Exercise prompt: Translate this sentence from the article about the blocking of Mada Masr into Spanish: "Mada Masr has not been officially informed that any party has taken official or legal measures against it."

Text for analysis:
== Segment start ==

Mada Masr and the drama of media censorship in Egypt
Access to Mada Masr’s website via most of Egypt’s internet service providers (ISPs) has been blocked since Wednesday evening, May 24, 2017. The news website is still accessible from abroad, and has launched its alarmed outcry against the increase of media censorship in Egypt.
Founded in 2013, when Egypt experienced a dramatic restriction of the recently acquired media freedom, Mada Masr has rapidly distinguished itself for the quality of its reporting and the constant attention to human rights and freedom of speech, as well as for the variety of its coverage. Mada Masr already contributed to the New Media in the Mediterranean network project, promoted by Babelmed in 2014, and became an active member of the Independent media covering the Arab world network, launched in 2016, which issued the following statement in support of Mada Masr.
Independent Media covering the Arab World
Press release following blocking access to Mada Masr’s website
May 25, 2017
As a network of independent media covering the Arab world, we strongly condemn blocking access to the independent Egyptian news website Mada Masr by the country’s authorities. Mada Masr is still accessible abroad, but not in Egypt. Such action is an act of censorship and infringement on the freedom of expression and information.
Mada Masr, as well as 20 other websites, were blocked by the Egyptian authorities for, according to them, “supporting terrorism and spreading lies”.
Mada Masr, which is an independent media founded in 2013 and a member of our network, has since its foundation produced real, critical and engaged journalism, and has worked tirelessly to question and reevaluate its own role as a media outlet.
As members of this network of independent media, we call for an immediate unblocking of Mada Masr’s website and of the others.
Independent media covering the Arab World
Al-Jumhuriya – Syria
Assafir Arabi – Lebanon
BabelMed – Italy
7iber – Jordan
Inkyfada – Tunisia
Mashallah News – Lebanon
Mada Masr – Egypt
Orient XXI – France
Access to Mada Masr’s website via most of Egypt’s internet service providers (ISPs) has been blocked since Wednesday evening, May 24, 2017.
The country’s official state news agency, MENA, quoted a high-level security source on Wednesday night as saying that access to 21 websites, which had disseminated “content that supports terrorism and extremism and deliberately spreads lies,” had been blocked in Egypt in accord with “relevant legal proceedings.”
Mada Masr has not been officially informed that any party has taken official or legal measures against it.

== Segment end ==

Extracted records:
== Segment start ==

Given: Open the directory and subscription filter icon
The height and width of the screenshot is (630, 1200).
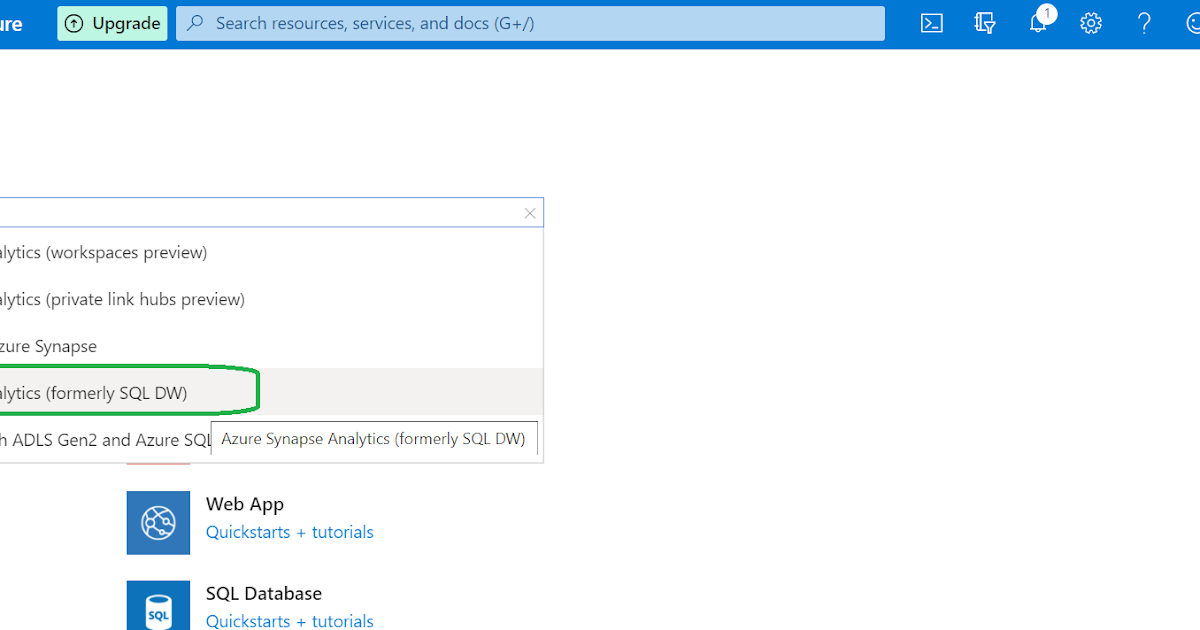Looking at the screenshot, I should [x=985, y=22].
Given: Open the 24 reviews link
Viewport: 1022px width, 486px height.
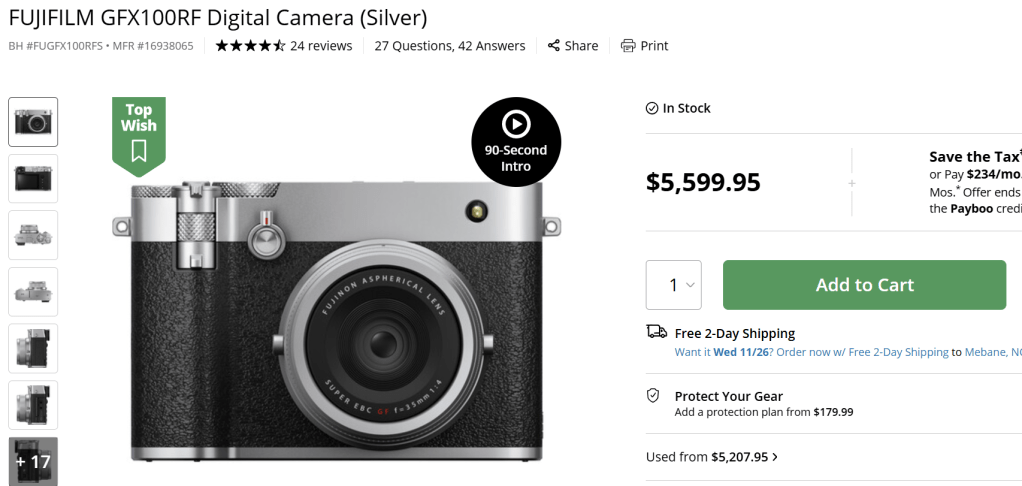Looking at the screenshot, I should point(321,46).
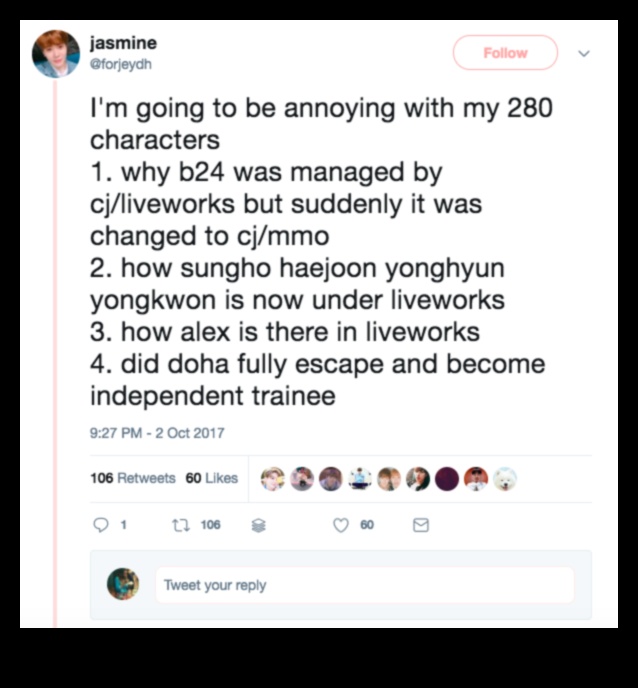
Task: Click the stacked layers Buffer icon
Action: tap(258, 525)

== Segment end ==

Response: Mada Masr no ha sido informado oficialmente de que ninguna parte haya adoptado medidas oficiales o legales en su contra.